Trump ‘will walk out’ if North Korea talks not fruitful

US President Donald Trump says that if his planned talks with North Korean leader Kim Jong-un are not fruitful he will “walk out”. At a joint news conference, he and Japanese PM Shinzo Abe said maximum pressure must be maintained on North Korea over nuclear disarmament. Mr Abe is at the president’s Mar-a-Lago resort in Florida for talks. Earlier, Mr Trump confirmed that CIA Director Mike Pompeo had made a secret trip to North Korea to meet Mr Kim.
He said Mr Pompeo had forged a “good relationship” with Mr Kim – whom the US president was last year calling “little rocket man” – and that the meeting had gone “very smoothly”. The visit marked the highest-level contact between the US and North Korea since 2000. Mr Trump is expected to hold a summit with Mr Kim by June. Details, including a location, are still being worked out. Meanwhile, South Korean president Moon Jae-in is set to meet Mr Kim next week.
Speaking on Thursday, Mr Moon said North Korea had said it was ready for “complete denuclearisation”, and called for “bold imagination and creative solutions” to ensure the Koreas summit and the Trump-Kim summit would succeed.
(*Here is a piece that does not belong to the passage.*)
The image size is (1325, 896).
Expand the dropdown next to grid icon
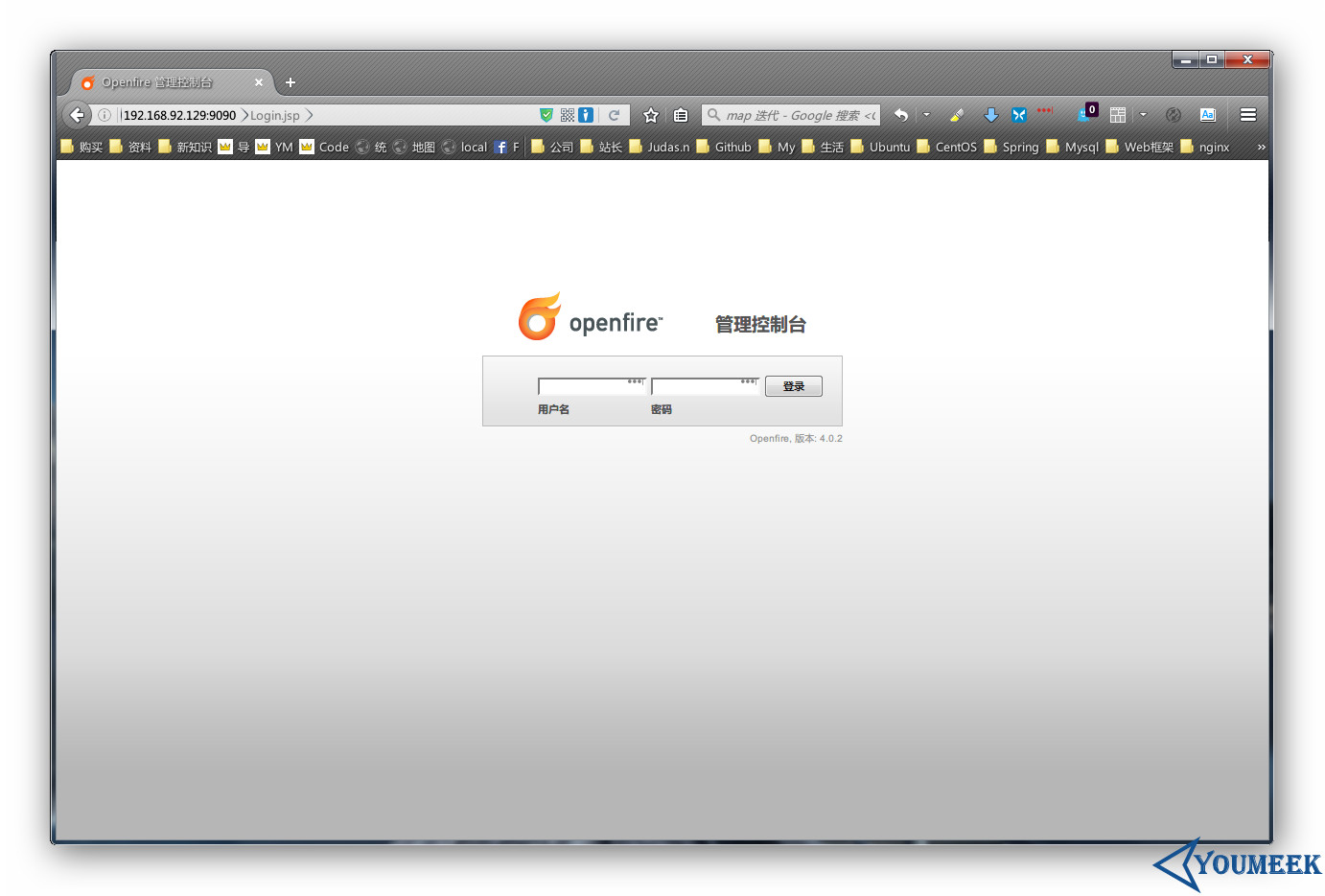[x=1143, y=115]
President Trump said at the joint news conference that if he did not think the meeting would be successful he would not go, and if the meeting went ahead but was not productive, he would walk out. “
Our campaign of maximum pressure will continue until North Korea denuclearises,” he added. “As I’ve said before, there is a bright path available to North Korea when it achieves denuclearisation in a complete and verifiable and irreversible way. It would be a great day for them, it would be a great day for the world.”
Experts have speculated that a location for talks could be the Demilitarised Zone between North and South Korea, another Asian country, or a neutral European country. North Korea has been isolated for decades because of its human rights abuses and pursuit of nuclear weapons, in defiance of international laws and UN sanctions.
It has carried out six nuclear tests, and has missiles that it says could reach the US. But South Korea’s hosting of the Winter Olympics in February gave an unexpected window for diplomacy, and in the weeks since there have been a flurry of visits to the North from China, South Korea and now the US.